だが、振り上げられたその爪は男に届くことはなかった。横合いから振るわれた紫電を伴う一太刀によってグライフは斬首され、重い音を立ててフリットの眼前へと落下する。

「アルバトロス……!」

フリットの声はとても小さく掠れていたが、確かにアルバトロスの元へと届いた。
主の声を聞きながらアルバトロスの意識は静かな闇へと沈み、同期するようにグライフのセンサーがゆっくりと光を失っていった。
グライフの頸を一刀のもとに斬り落とした謎のアーマータイプは刀を収め、どこか虚ろな雰囲気で成り行きを眺めている。
フリットが見つめるグライフの首級。その陰からのぞき込むようにして、再び男が声を発する。

「やれやれ、アルバトロスの筐体は無事なんだろうね。
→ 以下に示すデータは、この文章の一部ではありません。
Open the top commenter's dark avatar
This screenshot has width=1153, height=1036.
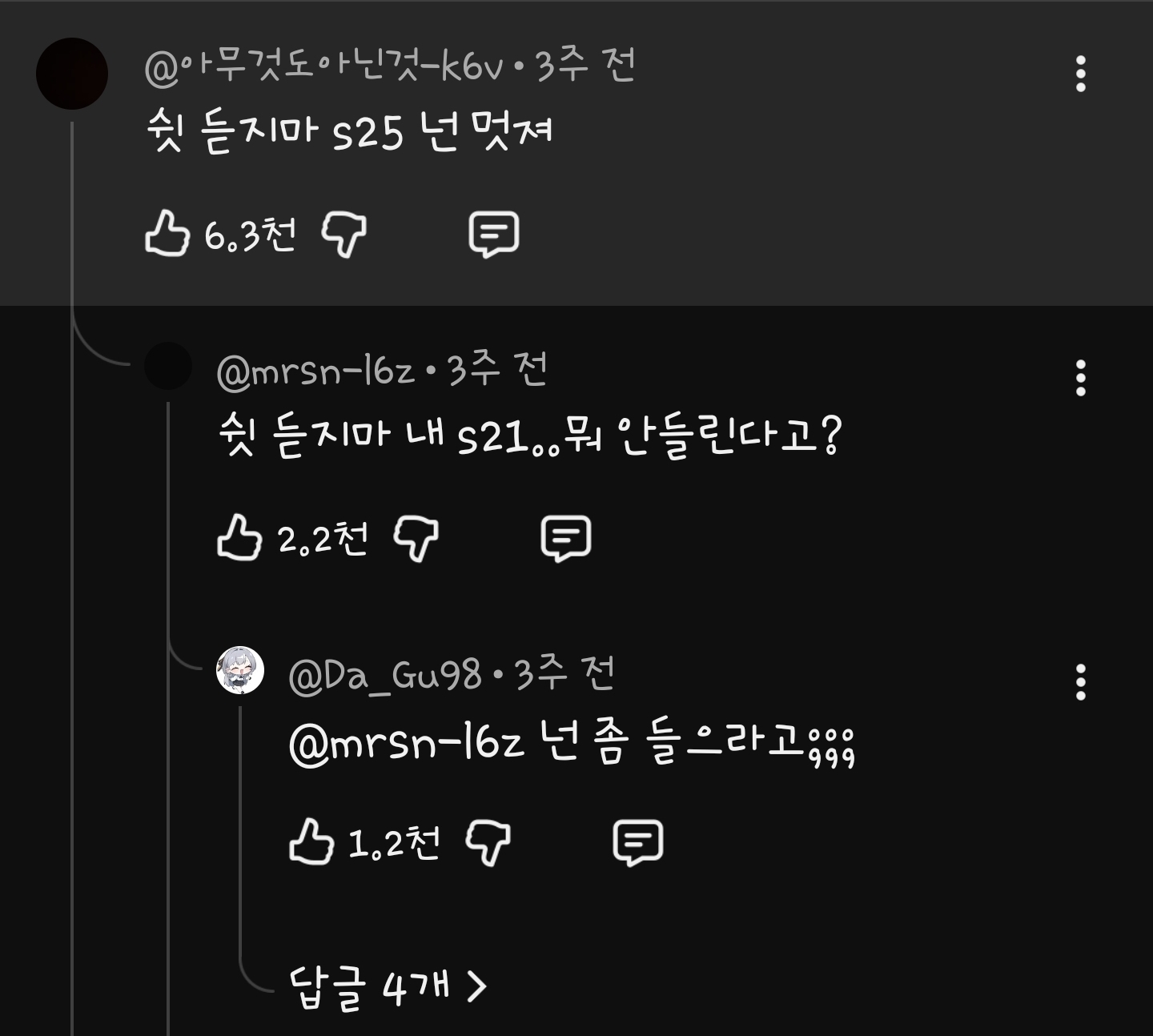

グライフの残骸はウェイナー達に回収させればいいとして……フリット? まだ生きているよな?」

そう言った奴の声を、俺は一生忘れないだろう。
もはや抵抗する術を失ったフリットはトランスポーターに運び込まれ、アーマータイプを引き剥がされるとポッドへと沈められる。冷たいシリンダーの内部が緑色に淡く発光する液体で満たされると、その意識は急速に遠のいていった。